God is a transformer. Start dreaming about what God can change for the better in you and through you.
God likes oil
Now this statement would have gone off really well in Alberta. I guess it has you B.C. tree huggers all worried now😊. Don’t worry. Let me explain. Jacob anointing is an act of pivotal importance in this passage. It is not by him putting upright the stone but by him anointing this stone that this patch of land becomes Beth-el, the ‘house of God”. Jacob could have prayed over it, he could have sacrificed on it, he could have done many things, but God seems to respond favourably to him anointing the rock with oil. God likes oil.

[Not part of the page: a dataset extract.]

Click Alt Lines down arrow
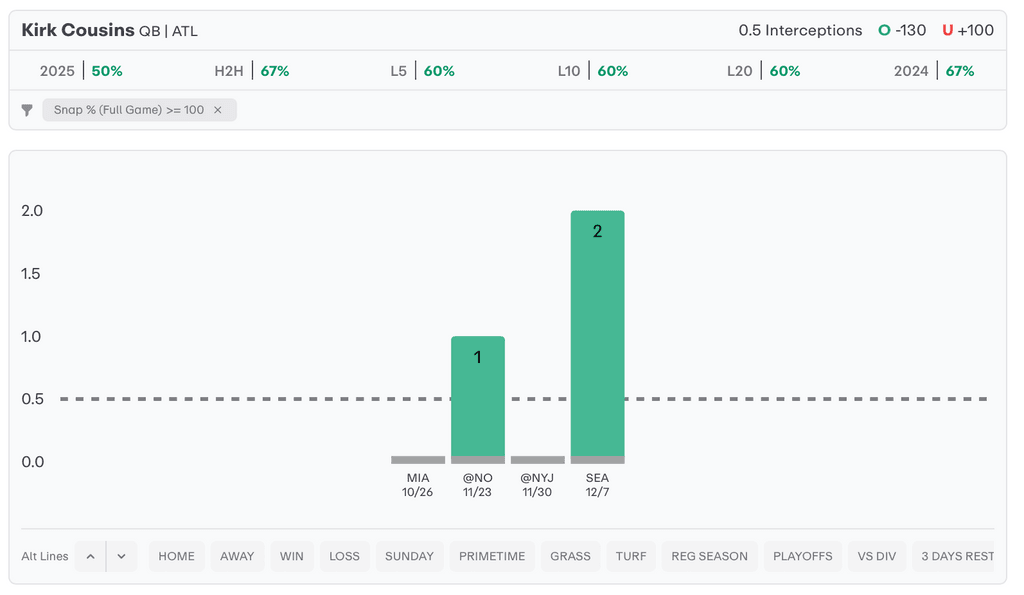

What is Jesus’s other name? That’s right. It is Christ. Xristos in the Greek. You know what that means? It means “Anointed one”. Kings were anointed. Jesus being called the anointed one is a proclamation of his kingship and authority over all creation. But here is the interesting part. In biblical times there was basically two kinds of oils. The one was a very expensive oil used for very special occasions like when a body was embalmed or a wound was attended to. The other was an inexpensive oil for everyday use for ordinary people. What kind do you think Jacob had with him? We don’t know, but probably it was the ordinary kind. What oil was Jesus named after? The expensive one or the everyday one? The expensive one was called pistou. The inexpensive every day one was called Xristou. Jesus was named after the everyday oil of the common man. He was the king, not only over the high and mighty but the king of the ordinary man and woman! When God met Jacob here, he wasn’t wealthy or of high status. Quite the contrary. He was an ordinary man, a refugee in fact!

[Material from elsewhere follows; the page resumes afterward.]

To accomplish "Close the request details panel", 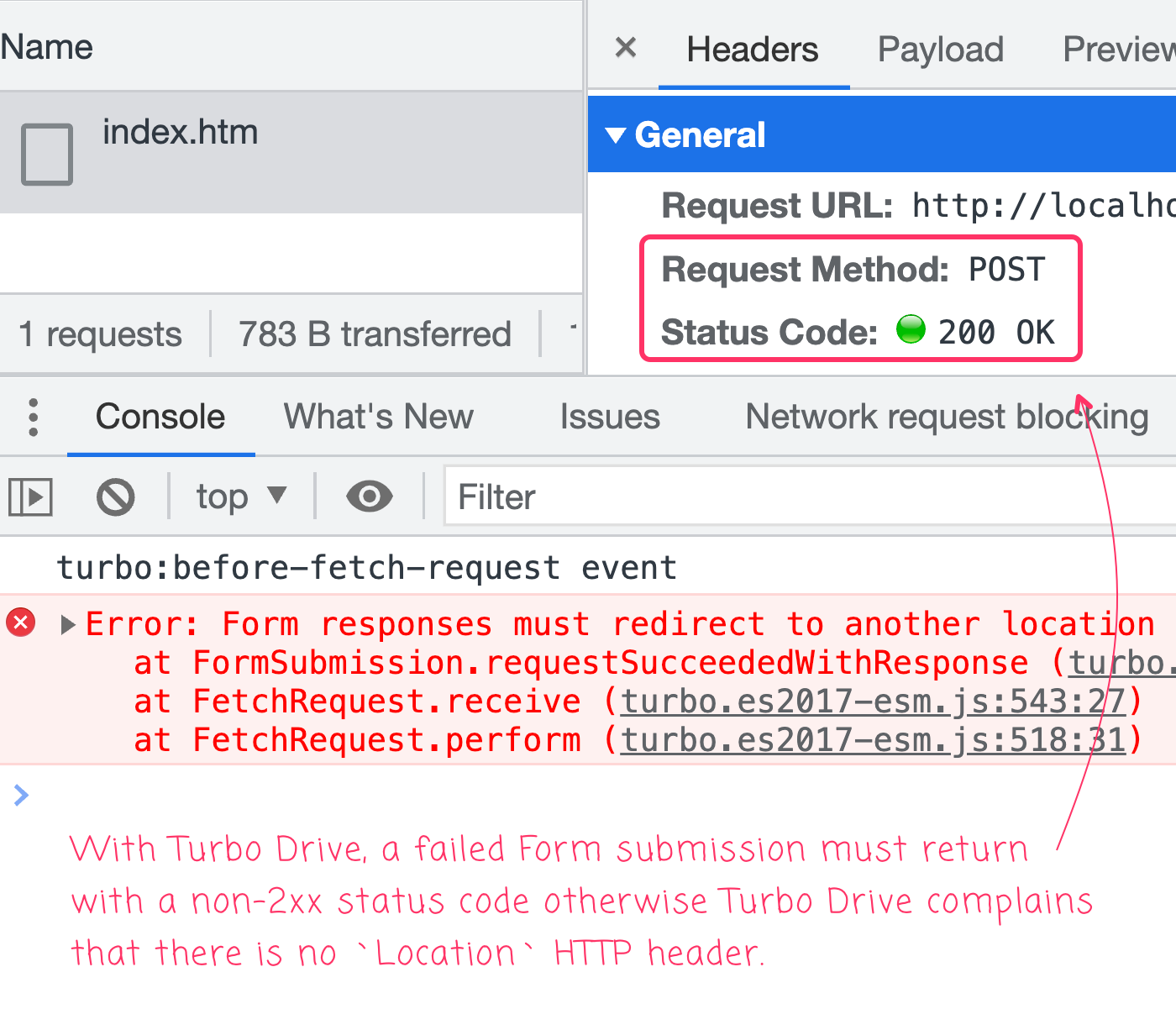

Beth-El, the house of God was on the spot where he revealed Himself to an ordinary, even lowly man. To the south you have Bethlehem which in Hebrew means “house of bread” and in Arab is called “house of blood’ because it was a place where sheep farming and the meat business was strong. To the North of Beth-El you have Jerusalem. The city of King David, where Jesus was crucified as “The King of the Jews” so that he could be the saviour of ordinary people, even non-Jews that believes in Him.

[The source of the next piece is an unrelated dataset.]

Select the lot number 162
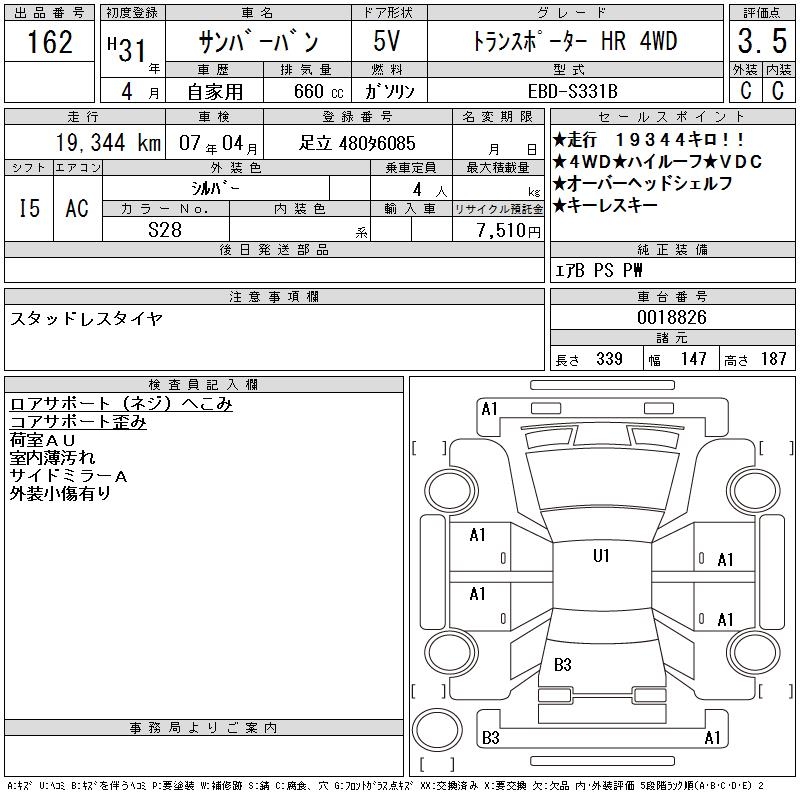This screenshot has height=800, width=800. coord(50,43)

Even today we have expensive oil and everyday oil. One of the tastiest and commonly eaten dishes is fried chicken. You cannot make fried chicken with expensive extra virgin, olive oil. You need to make it with cheap cooking oil. Why? Because the expensive oil, the pistou of today cannot stand the heat. The everyday Xristou can. Jesus is our King, because he could stand and defeat the heat.
Can you see why we can all like oil? Because it is good news. Because it means Jesus said to us what God said to Jacob in Genesis 28. That he is also our God. That He is able and meets us right where we are. Next time you eat tasty fried chicken…think of Jesus!
Close
There are things pushing against us. Those things might be partly our own doing and partly that of others. Sometimes they push so hard, that we need to flee them. When we do the feeling of being vulnerable, unsettled and unfamiliar could be quite scary. But God has ladder with which he reaches out to ordinary people in difficult circumstances.
God is a transformer. He meets us in new forms and he tranforms us into new people. Through his grace refugees becomes pilgrims, people feeling the push against them feel an even stronger pull towards God, His ways and His love.
And as we rochnize and honor God in our lives, we anoint him as King in turn sharing in his abundance.
Keep on going. Keep on dreaming. Arise and know that God is also at this place, right here with you!